Avant que ne s'élèvent les premières notes, Warlikowski projette durant quelques minutes des extraits du film d'Alain Resnais tourné notamment à Munich en 1961, deux ans avant que le Théâtre national ne rouvre ses portes: L'année dernière à Marienbad, un film aristocrate qui a pour décor le parc et le château munichois de Nymphenburg. L'affirmation de continuité ne pouvait être plus claire. Quand se terminent les applaudissements d'accueil du chef Petrenko, ils sont aussitôt relayés par les applaudissements d'une scène du film, dans laquelle on voit des acteurs applaudis alors qu'ils terminent une performance théâtrale. Un effet sonore inattendu. Ces projections reviendront comme un leit-motiv tout au long de l´opéra. 

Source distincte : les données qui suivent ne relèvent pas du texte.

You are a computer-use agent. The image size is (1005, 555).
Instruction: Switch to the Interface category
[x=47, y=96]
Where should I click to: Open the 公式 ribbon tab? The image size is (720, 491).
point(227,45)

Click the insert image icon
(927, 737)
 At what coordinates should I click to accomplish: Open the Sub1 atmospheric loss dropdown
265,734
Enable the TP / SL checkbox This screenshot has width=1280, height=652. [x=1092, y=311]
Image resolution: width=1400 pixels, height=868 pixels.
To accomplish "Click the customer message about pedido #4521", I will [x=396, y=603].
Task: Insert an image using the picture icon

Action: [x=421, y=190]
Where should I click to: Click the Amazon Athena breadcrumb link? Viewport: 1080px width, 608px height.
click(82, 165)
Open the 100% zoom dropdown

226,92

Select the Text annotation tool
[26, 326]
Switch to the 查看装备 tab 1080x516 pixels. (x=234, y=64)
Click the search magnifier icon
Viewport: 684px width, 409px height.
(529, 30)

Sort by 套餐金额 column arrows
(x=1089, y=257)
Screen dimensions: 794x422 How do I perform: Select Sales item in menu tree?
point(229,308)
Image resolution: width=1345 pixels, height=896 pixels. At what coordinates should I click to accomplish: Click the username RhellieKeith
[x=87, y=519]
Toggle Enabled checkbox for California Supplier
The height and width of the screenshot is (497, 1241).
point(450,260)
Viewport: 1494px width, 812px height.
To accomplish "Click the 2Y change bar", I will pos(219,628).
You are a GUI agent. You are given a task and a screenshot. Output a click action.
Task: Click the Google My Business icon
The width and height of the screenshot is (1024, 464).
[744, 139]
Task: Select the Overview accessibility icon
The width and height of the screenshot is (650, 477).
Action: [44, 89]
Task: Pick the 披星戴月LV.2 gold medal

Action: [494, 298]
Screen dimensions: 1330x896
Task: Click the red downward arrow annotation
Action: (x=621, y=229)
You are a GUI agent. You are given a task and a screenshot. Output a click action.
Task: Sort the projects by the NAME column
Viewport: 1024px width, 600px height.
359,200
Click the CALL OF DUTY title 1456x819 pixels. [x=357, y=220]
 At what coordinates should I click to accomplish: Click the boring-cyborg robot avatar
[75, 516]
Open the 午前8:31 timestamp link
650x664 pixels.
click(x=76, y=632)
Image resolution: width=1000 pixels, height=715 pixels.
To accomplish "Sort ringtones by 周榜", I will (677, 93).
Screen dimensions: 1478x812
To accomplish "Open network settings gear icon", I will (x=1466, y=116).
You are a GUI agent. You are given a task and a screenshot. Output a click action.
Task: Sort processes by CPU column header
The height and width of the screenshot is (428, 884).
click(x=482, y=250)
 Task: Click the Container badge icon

Les décors de Malgorzata Szczesniak présentent alternativement une grande salle entièrement lambrissée du palais impérial avec une biche empaillée qui rappelle l´incarnation terrestre magique de la fille de Keikobad. De simples glissements de parois révèlent les grandes machines à laver et le lit du teinturier. Pour d´autres scènes, un dispositif plus important se met en branle et ce sont les parois latérales entières ainsi qui le mur du fond qui coulissent pour révéler une autre salle gigantesque aux murs tout entiers recouverts de briques blanches vernissées, une salle polyvalente qui par de brefs aménagements sert par exemple de piscine ou de cour de récréation pour une multitude d´enfants ou encore de salle d´opération lorsque, au troisième acte, il s´agira de pétrifier l´empereur. Les costumes et les masques de la décoratrice sont pertinents: elle habille l ´impératrice en une femme élégnate avec sa fourrure jetée sur une petite robe noire des plus seyantes, alors que la femme du teinturuer est affublée d´un corset de dentelles trop serré qui lui donne des allures vulgaires. Pourtant ce sont des coeurs semblables qui battent dans les poitrines de ces femmes que l´origine et la classe opposent. Les grands masques des enfants et des adolescents de têtes de faucons sont des plus réussis.

Krzysztof Warlikowski propose une mise en scène plus suggestive qu´explicative, ce qui, au regard des complexités psychologiques, symboliques et mythiques du livret de Hoffmanstahl, est un facteur de réussite. De ne pas forcer l´explication, de travailler davantage sur l´image et l´atmosphère ne bride pas le spectateur et ouvre la porte au champ interprétatif, ce qui est tout au bénifice et de l´oeuvre dont la complexité se trouve davantage dévoilée et du spectateur qui peut ainsi dessiner sa propre esquisse créative. Il y a là une sensibilité baudelairienne et l´invitation à pénétrer dans un monde de correspondances, où les couleurs et les sons se répondent.  Invitation à un voyage mythique avec encore les vidéos quasi holographiques de Denis Guéguin qui transforment l´univers scénique en un vaste aquarium glauque  où coulent un cheval ou des enfants noyés, au plus grands moments de désespérance de l´action, à la surface duquel au moment de la renaissance de l´espoir vient briller la lumière d´un soleil levant. La mise en scène nous baigne dans des atmosphères sans vouloir nous donner toutes les clés, c´est un beau succès. A nouveau un grand moment d´opéra au Bayerische Staatsoper.

La femme sans ombre se joue à guichets fermés, mais on pourra voir gratuitement le spectacle ce dimanche: Le Bayerische Staatsoper le retransmet en direct sur son site ce dimanche à partir de 18 heures.